SCALIA AND CONSTITUTIONAL SAFEGUARDS AGAINST DISCRIMINATION…. The equal protection clause of the 14th Amendment states, “No State shall make or enforce any law which shall abridge the privileges or immunities of citizens of the United States; nor shall any State deprive any person of life, liberty, or property, without due process of law; nor deny to any person within its jurisdiction the equal protection of the laws.”
Keep that in mind when you read this exchange between Supreme Court Justice Antonin Scalia and a magazine called California Lawyer on the issue of discrimination.

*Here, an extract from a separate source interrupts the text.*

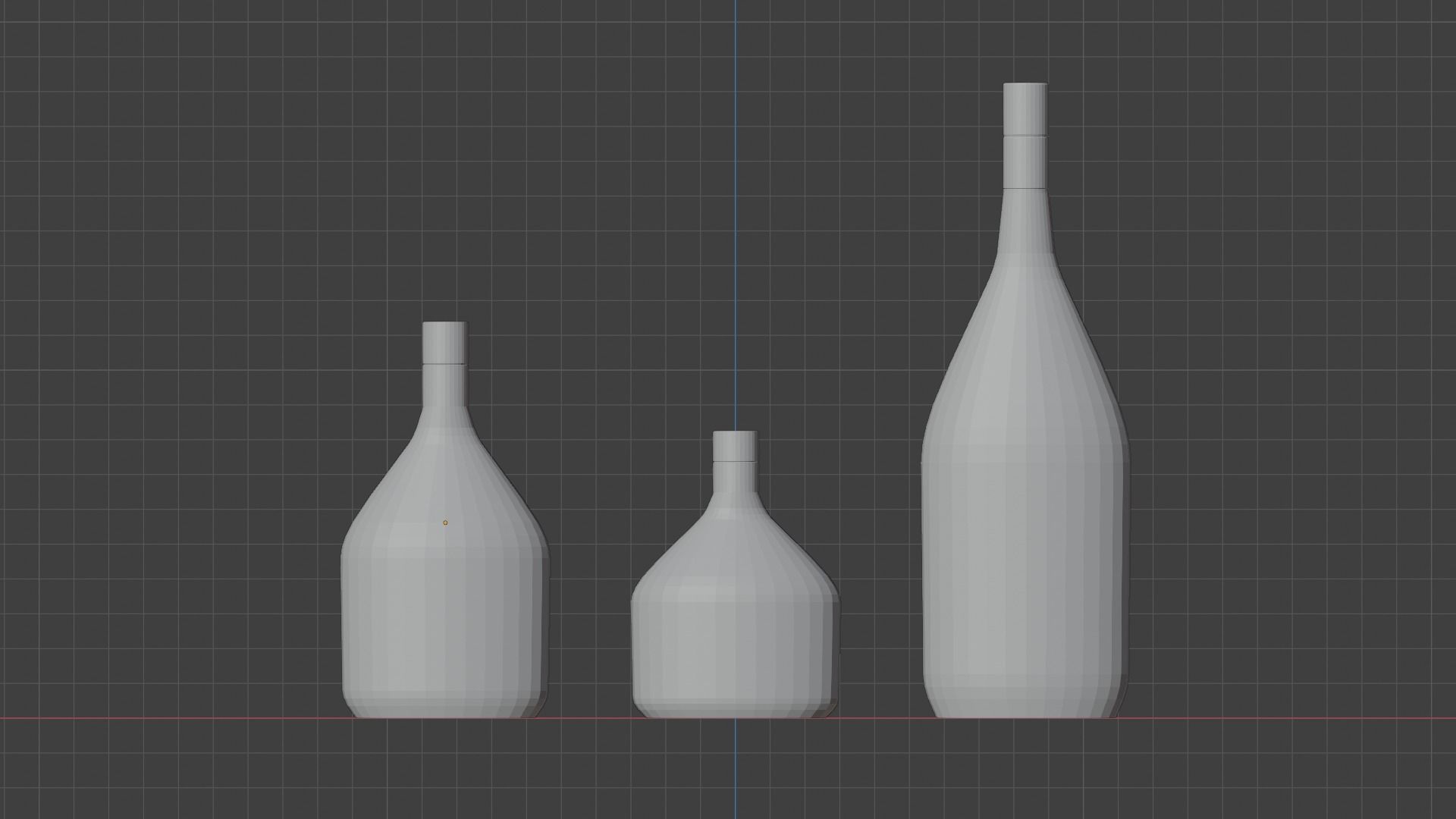Select the tallest bottle on the right
Image resolution: width=1456 pixels, height=819 pixels.
pos(1024,531)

Q: In 1868, when the 39th Congress was debating and ultimately proposing the 14th Amendment, I don’t think anybody would have thought that equal protection applied to sex discrimination, or certainly not to sexual orientation. So does that mean that we’ve gone off in error by applying the 14th Amendment to both?
Scalia: Yes, yes. Sorry, to tell you that. … But, you know, if indeed the current society has come to different views, that’s fine. You do not need the Constitution to reflect the wishes of the current society. Certainly the Constitution does not require discrimination on the basis of sex. The only issue is whether it prohibits it. It doesn’t. Nobody ever thought that that’s what it meant. Nobody ever voted for that. If the current society wants to outlaw discrimination by sex, hey we have things called legislatures, and they enact things called laws. You don’t need a constitution to keep things up-to-date. All you need is a legislature and a ballot box. You don’t like the death penalty anymore, that’s fine. You want a right to abortion? There’s nothing in the Constitution about that. But that doesn’t mean you cannot prohibit it. Persuade your fellow citizens it’s a good idea and pass a law. That’s what democracy is all about. It’s not about nine superannuated judges who have been there too long, imposing these demands on society.
Given what we know about Scalia and his worldview, this doesn’t come as a surprise. But that hardly makes it any less offensive.
Amanda Terkel spoke with Marcia Greenberger, founder and co-president of the National Women’s Law Center, who called Scalia’s comments “shocking” and “said he was essentially saying that if the government sanctions discrimination against women, the judiciary offers no recourse.” Greenberger added “that under Scalia’s doctrine, women could be legally barred from juries, paid less by the government, receive fewer benefits in the armed forces, and be excluded from state-run schools — all things that have happened in the past, before their rights to equal protection were enforced.”
It’s hard to interpret Scalia’s comments any other way.
As for the high court justice’s concerns about what people “thought” and “voted for” when it comes to what the 14th Amendment “meant,” Jack Balkin explains that Scalia’s mistaken about this, too, and “needs to read a bit more history.’
Just as an aside, I’d also love to hear more from Justices Ginsburg, Sotomayor, and Kagan about whether their colleague’s perspective has merit.